__Exercise objective__. In the passage about chef Marc Forgione, which dish did he serve on "CBS This Morning: Saturday"?

At 16, Marc Forgione worked for his father, legendary culinary pioneer Larry Forgione.

Since then, Marc's followed in his father's footsteps while carving out his own place in the kitchen.

He earned the title of Iron Chef - one of only eight chefs to do so -- and received Michelin stars in 2010, '11 and '12 - the youngest American-born chef to get them three years in a row.

March also owns two restaurants, Marc Forgione in New York, and American Cut in Revel, in Atlantic City, N.J.

On "CBS This Morning: Saturday," Marc served up one of his signature dishes, his ultimate surf and turf dish: Chili Lobster and a 28-day Aged Tomahawk Rib-eye Chop.

All "CBS This Morning: Saturday" recipes
Blog: "What's Cooking"

__Extracted records__.
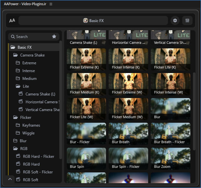
Task: Open the panel hamburger menu
Action: (x=51, y=4)
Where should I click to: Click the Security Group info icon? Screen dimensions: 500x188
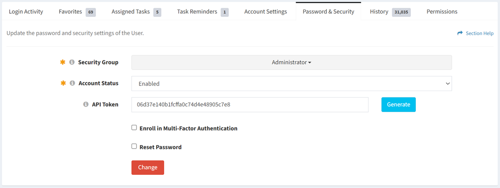(72, 62)
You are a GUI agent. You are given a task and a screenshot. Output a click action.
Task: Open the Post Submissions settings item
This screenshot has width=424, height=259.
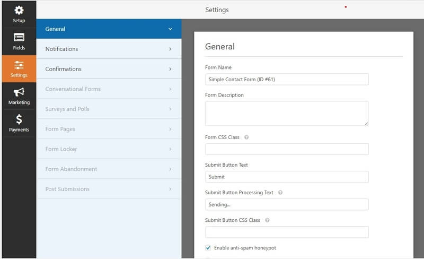click(x=109, y=189)
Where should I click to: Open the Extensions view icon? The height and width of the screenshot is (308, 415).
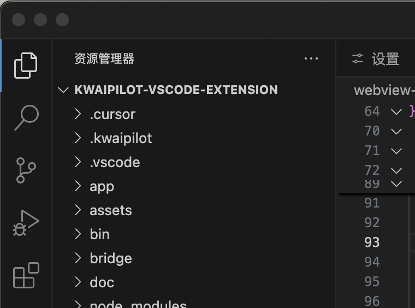pos(26,275)
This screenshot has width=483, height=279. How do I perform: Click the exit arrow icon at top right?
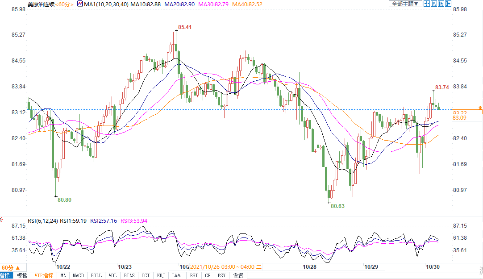[448, 4]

__Solved exercise__. His ultimate surf and turf dish: Chili Lobster and a 28-day Aged Tomahawk Rib-eye Chop.